Governo Serra vai estimular “dedo-duro” na lei antifumo

O governo José Serra (PSDB) incentivará que usuários de bares e restaurantes que presenciarem alguém fumando atuem como “dedos-duros” do estabelecimento a partir de 7 de agosto, quando passa a vigorar a proibição ao fumo em locais públicos e fechados no Estado.

Diversas ferramentas poderão ser usadas na denúncia, como a apresentação de testemunhas e o uso de máquinas fotográficas e até do celular. Fotos e vídeos serão um indicativo para a fiscalização visitar o estabelecimento -por si só, não garantem multa à casa.

As imagens poderão ser mandadas pela internet com um e-mail informando o local que está transgredindo a lei (possivelmente ao site do Procon). Os detalhes estão sendo fechados em uma instrução a ser concluída em breve.

Outra opção de denúncia será uma queixa formal por meio de uma ficha “padrão” na qual o usuário dará os dados do estabelecimento e poderá relatar se presenciou alguém fumando com a anuência do proprietário ou a falta de placas indicando a proibição ao fumo.

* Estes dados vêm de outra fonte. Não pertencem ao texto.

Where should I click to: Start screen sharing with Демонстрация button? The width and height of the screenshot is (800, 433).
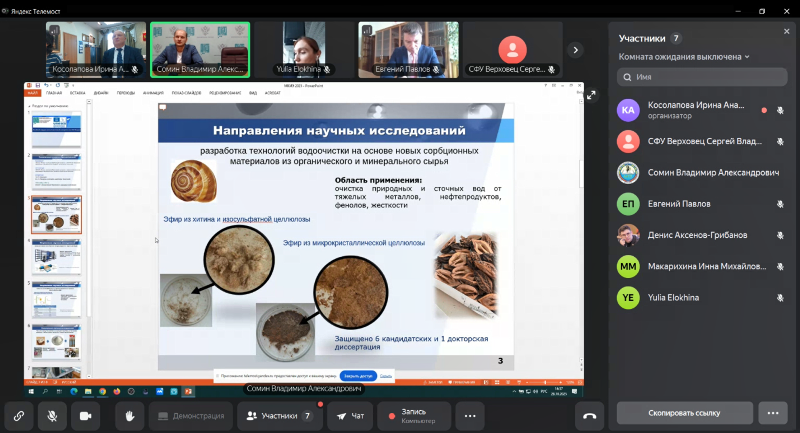(x=188, y=415)
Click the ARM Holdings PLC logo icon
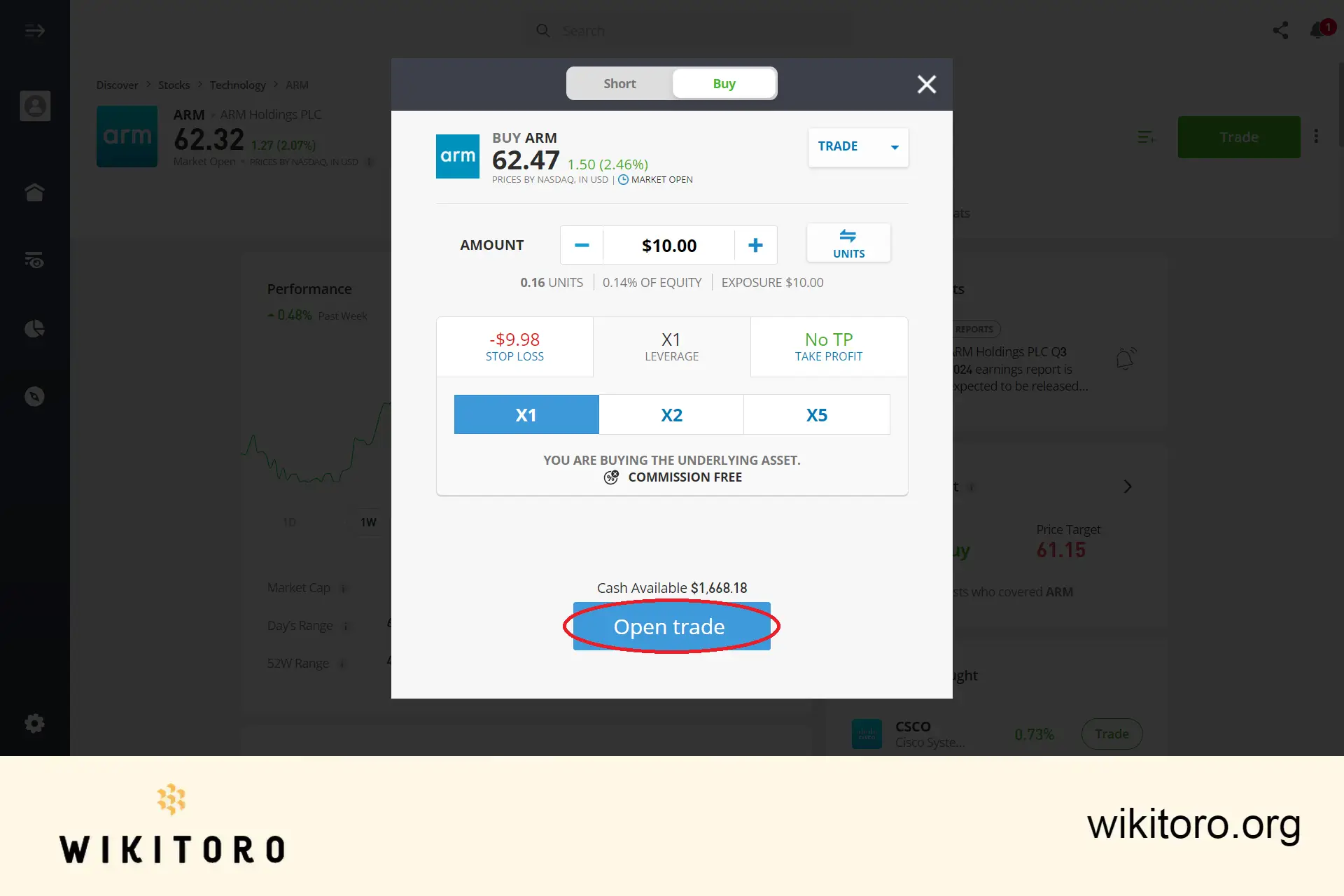 (127, 136)
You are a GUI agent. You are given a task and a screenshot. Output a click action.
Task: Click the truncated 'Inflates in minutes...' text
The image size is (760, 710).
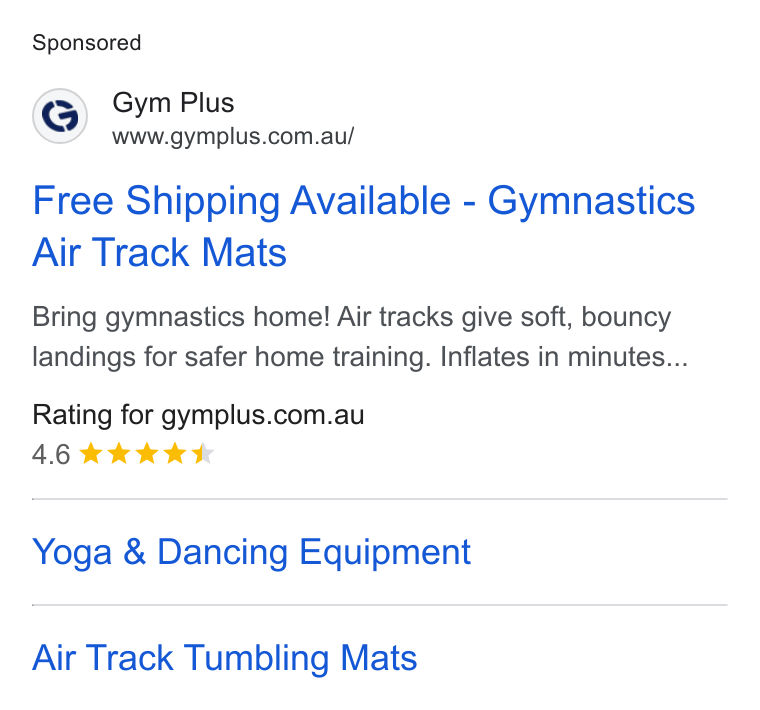[564, 357]
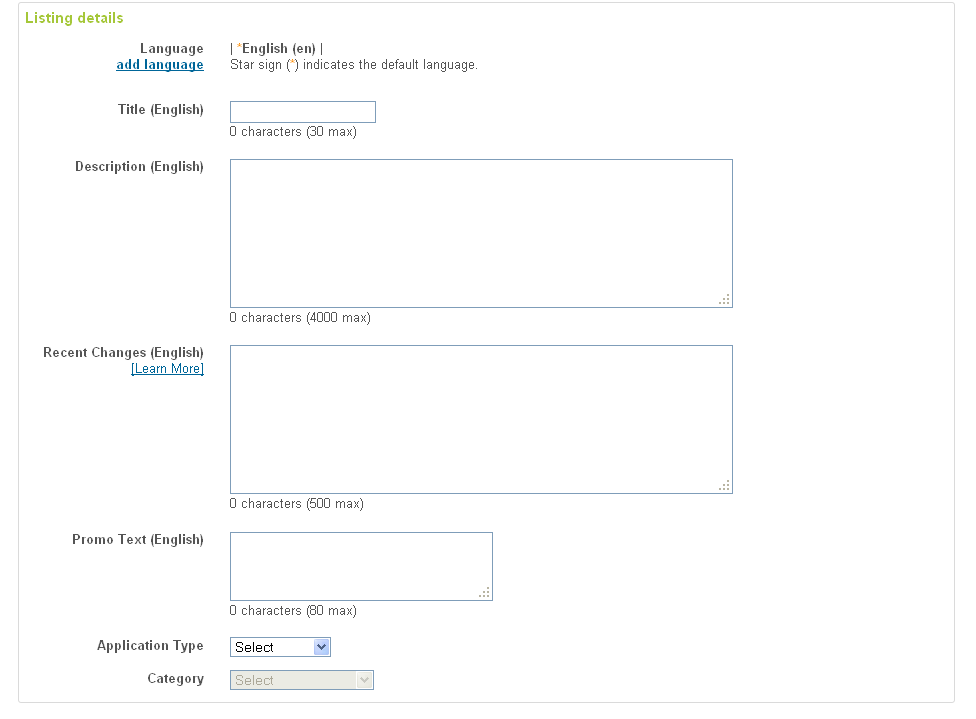Click the Recent Changes box resize grip
The width and height of the screenshot is (976, 719).
pos(725,486)
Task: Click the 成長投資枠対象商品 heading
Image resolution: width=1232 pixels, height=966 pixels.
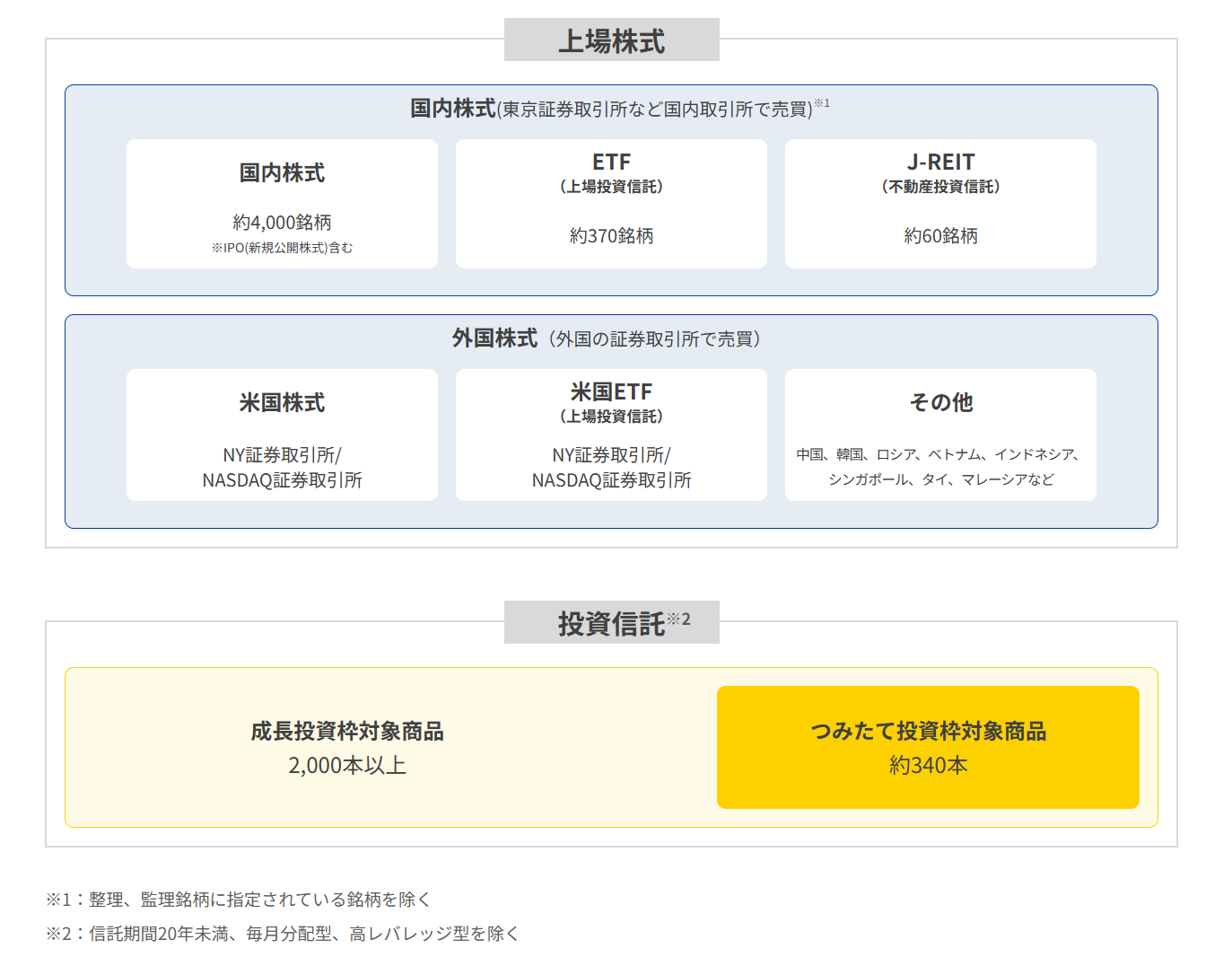Action: [x=347, y=732]
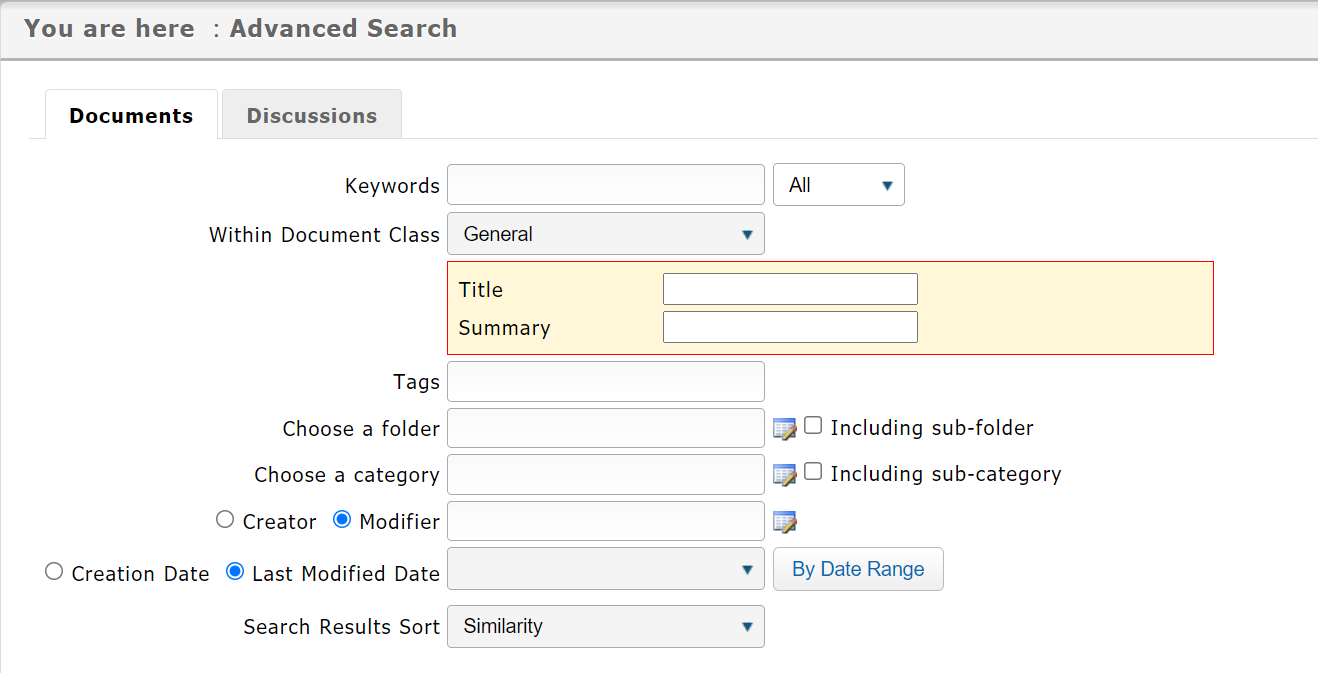
Task: Open the date period dropdown
Action: (x=605, y=569)
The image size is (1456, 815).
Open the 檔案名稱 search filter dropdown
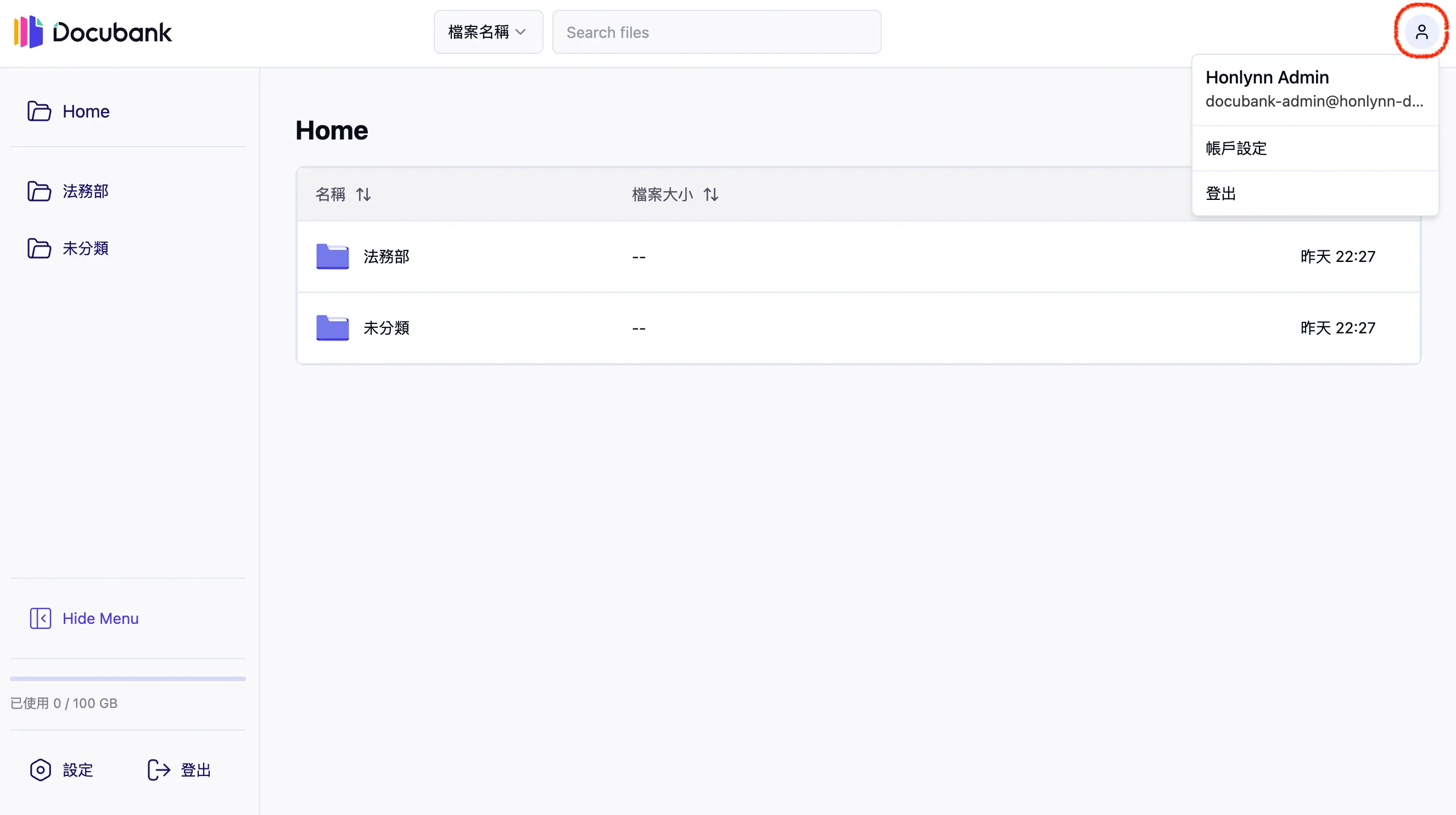pyautogui.click(x=488, y=32)
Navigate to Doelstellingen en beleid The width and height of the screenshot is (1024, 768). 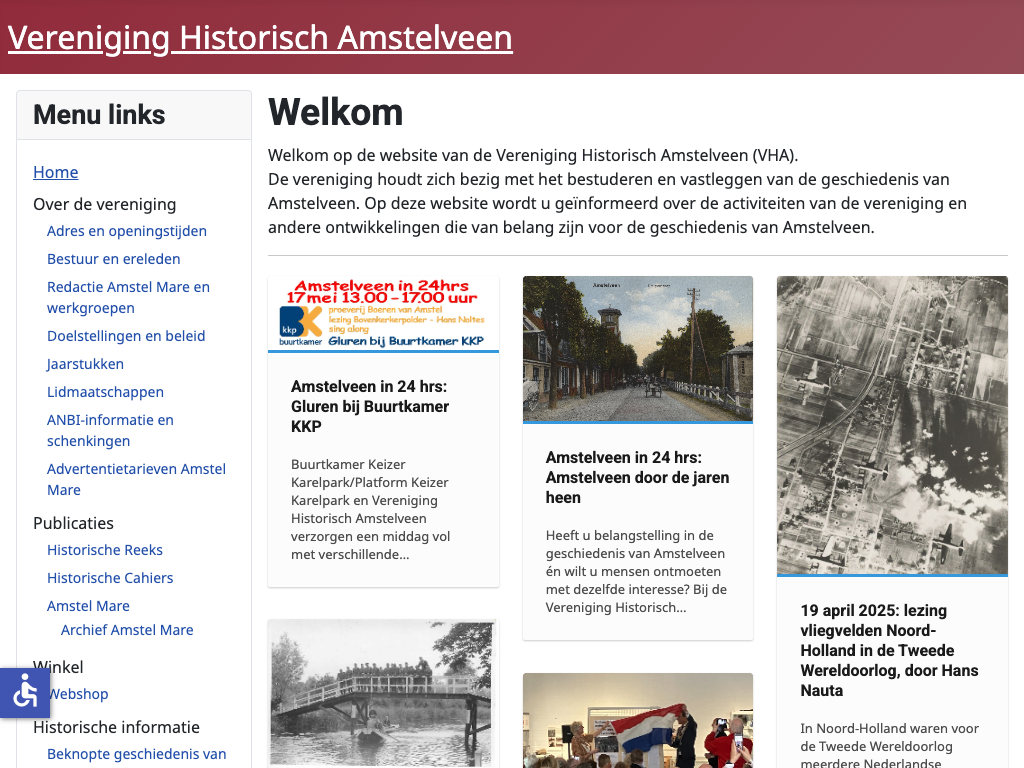126,336
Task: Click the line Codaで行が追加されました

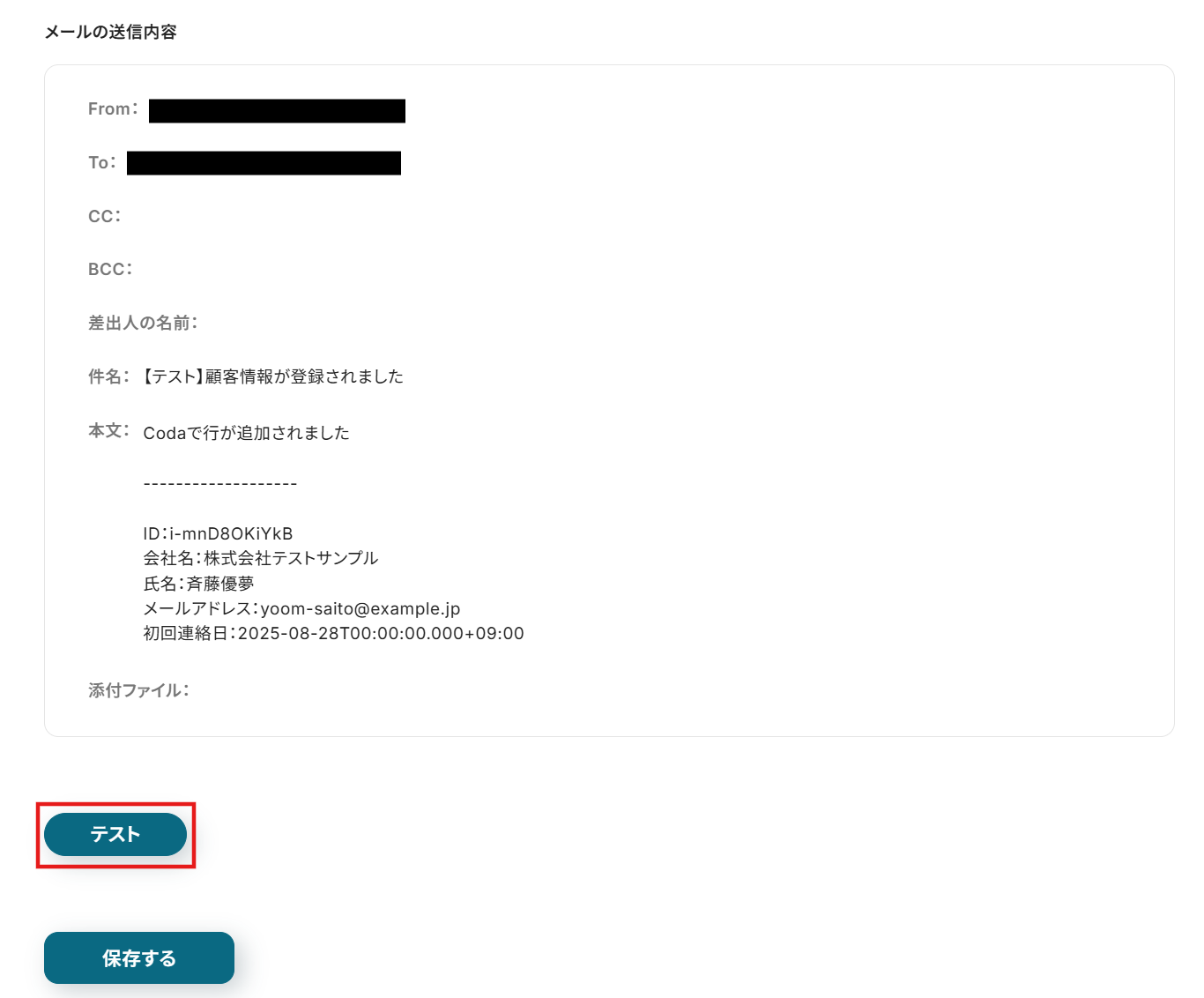Action: tap(247, 433)
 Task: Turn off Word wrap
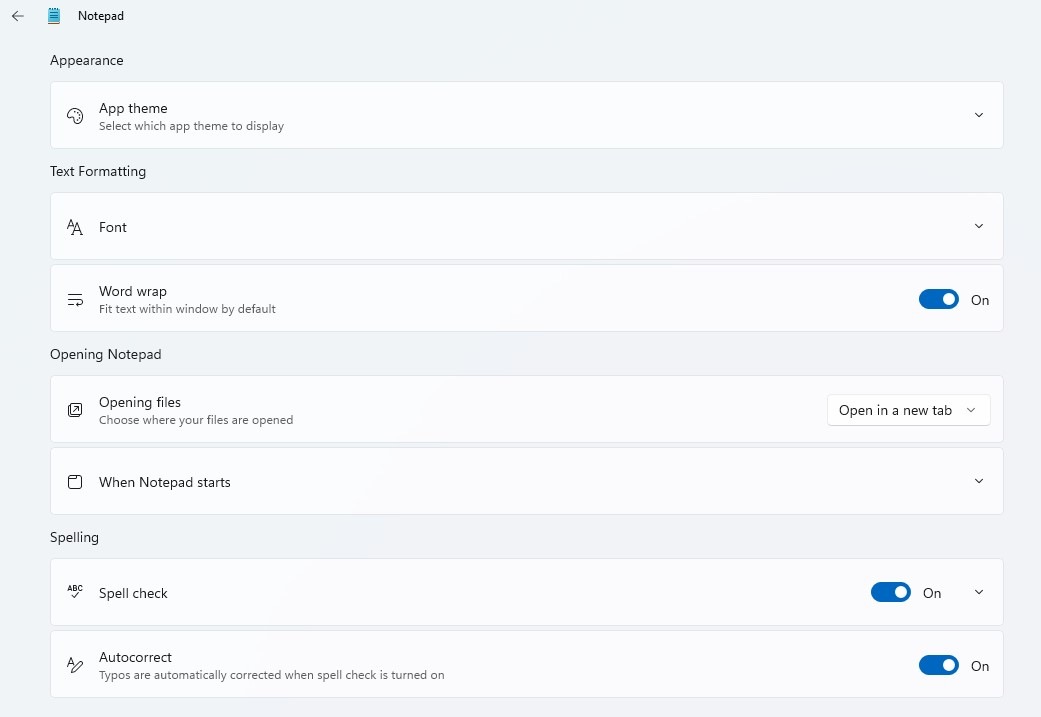coord(938,298)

De acordo com o secretário de Justiça, Luiz Antonio Marrey, “serão admitidos todos os meios de prova lícitos em direito”. O objetivo do Estado é oferecer um conjunto de ferramentas para que o usuário possa reivindicar um ambiente livre do tabaco da forma que lhe parecer mais conveniente.

“É importante que as pessoas defendam os seus direitos e exijam que ninguém fume em locais fechados”, afirma.
O secretário admite que a possibilidade de enviar e-mails ou fotos estimularão denúncias. Isso porque a outra opção de – o preenchimento da ficha indicando as irregularidades- precisará ser assinada pelo denunciante, o que implicará que ele compareça pessoalmente.

“As reclamações informatizadas darão um indicativo para a fiscalização”, diz Marrey. A multa ao estabelecimento será de R$ 792,50, na primeira notificação. Após seguidas autuações, será fechado por 30 dias.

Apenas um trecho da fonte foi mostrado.